Mancava la dicitura “non trasferibile” e viene sanzionato. E’ la vicenda di un noto imprenditore di Squillace, Francesco Paonessa, incappato, come molti altri in Italia, nelle disposizioni previste dal decreto legislativo 231/2007, in materia di prevenzione del riciclaggio, poi modificato nel luglio 2017.
Un altro capitolo doloroso subito, che si aggiunge a quello di cui era rimasto vittima il 3 maggio 2017, quando ignoti gli bruciarono completamente lo stabilimento balneare “Lido Ulisse”, a Squillace Marina.
L’imprenditore squillacese, utilizzando un vecchio carnet di assegni, ha agito nella massima tranquillità, dimenticando di apporre la dicitura “non trasferibile”. «A partire dal 30 aprile 2008 – racconta – non è più permessa l’emissione di assegni per un importo pari o superiore a 5000 euro, senza la clausola “non trasferibile”. A fine luglio del 2013 per saldare una fattura di acquisto per euro 5970, compilo un assegno intestandolo al fornitore. Per procedere al pagamento mi sono ritrovato tra le mani un vecchio carnet riposto tra gli altri e non ho fatto caso che fosse privo della dicitura “non trasferibile”.
Per non incorrere in errore, mi sono abituato a scrivere su tutti gli assegni da me emessi, a prescindere della cifra, la dicitura non trasferibile. Perché, dunque, la svista? Purtroppo, il carnet utilizzato, che era precedente alla legge, mi era rimasto, inserito tra gli altri. Scoperta subito dopo la svista, chiedo la restituzione del titolo al fornitore, il quale mi fa presente di averlo presentato allo sportello della sua filiale, ma che tuttavia lo stesso non era stato ancora incassato. Successivamente il titolo viene ritirato dal legittimo proprietario e poi da me subito dopo annullato».
Nonostante ciò, l’imprenditore è stato sanzionato.
«Da una sanzione al di sotto di 200 – sottolinea – si è passati a 3040 euro euro oltre le spese legali. L’infrazione, infatti, comportava per la presentazione e il relativo incasso del titolo una penale inferiore a 200 euro, da pagare entro 60 giorni, ma dal momento che avevo fatto di tutto per dimostrare che si trattava di una mera svista, neutralizzato il “corpo del reato” attraverso il ritiro e l’annullamento dello stesso, mai incassato, credevo, essendo stato anche rassicurato dalla mia filiale, che non dovevo più pagare nulla».

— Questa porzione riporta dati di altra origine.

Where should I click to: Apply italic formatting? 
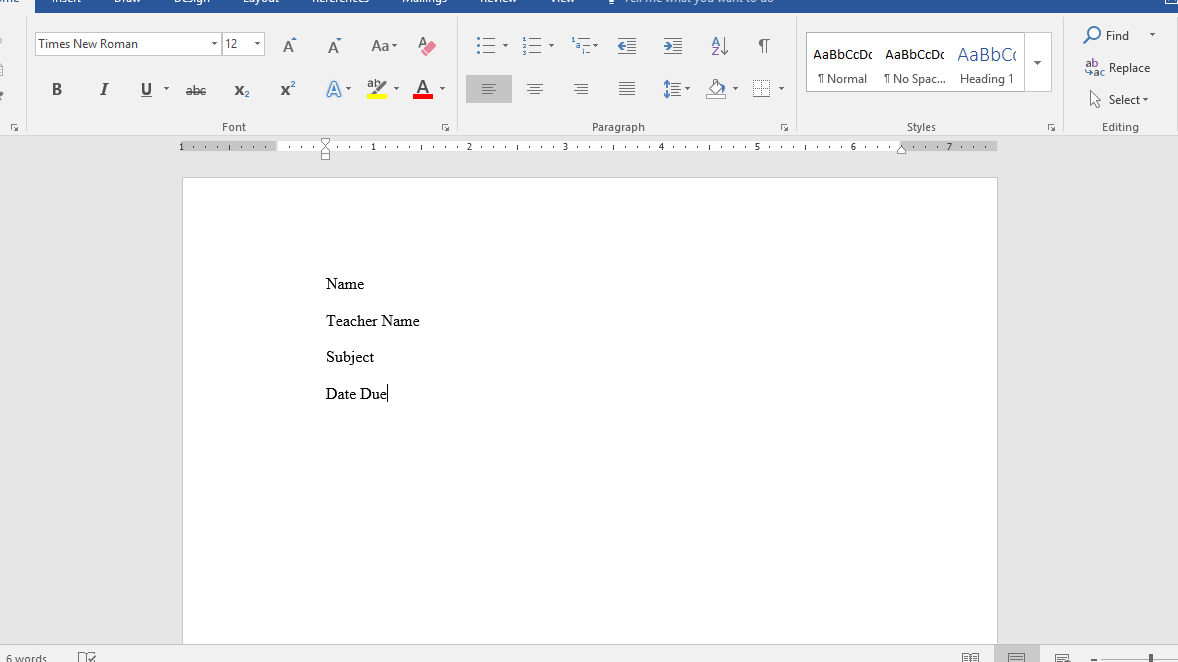[103, 89]
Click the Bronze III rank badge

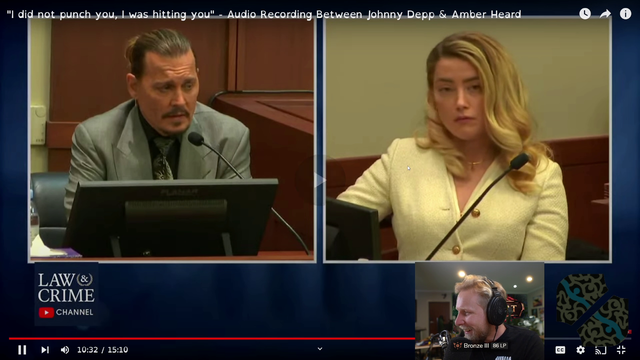coord(480,346)
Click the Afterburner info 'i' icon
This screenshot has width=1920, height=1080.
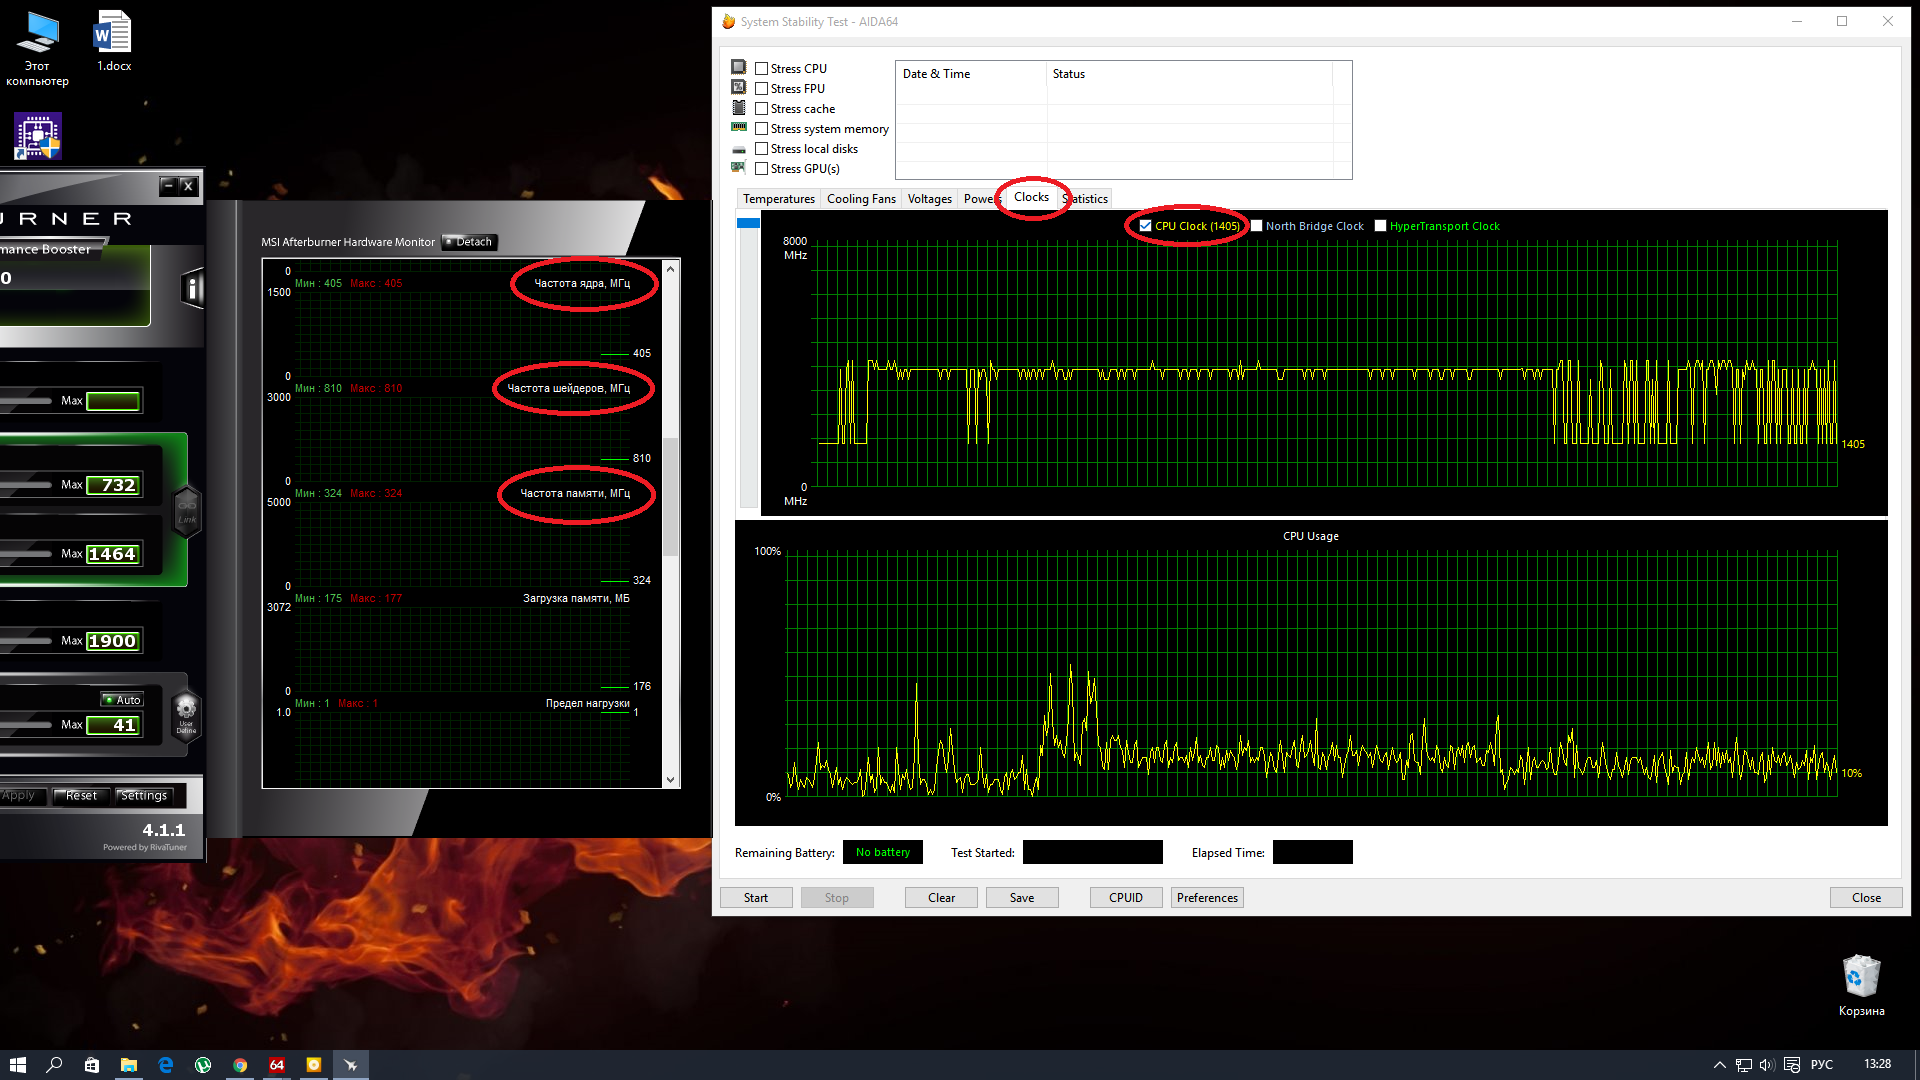(x=193, y=289)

Nonostante la dimostrazione tangibile della sua buona fede, dopo aver fatto tutto il possibile per evitare anche l’incasso, Paonessa è stato condannato al pagamento di 3040 euro.
«Per il giudice – afferma sconsolato – è come se io fossi un vero e proprio criminale. Questa sentenza brucia come il mio stabilimento balneare, distrutto da delinquenti il 3 maggio dello scorso anno. Ed ha l’amaro sapore di una grande delusione».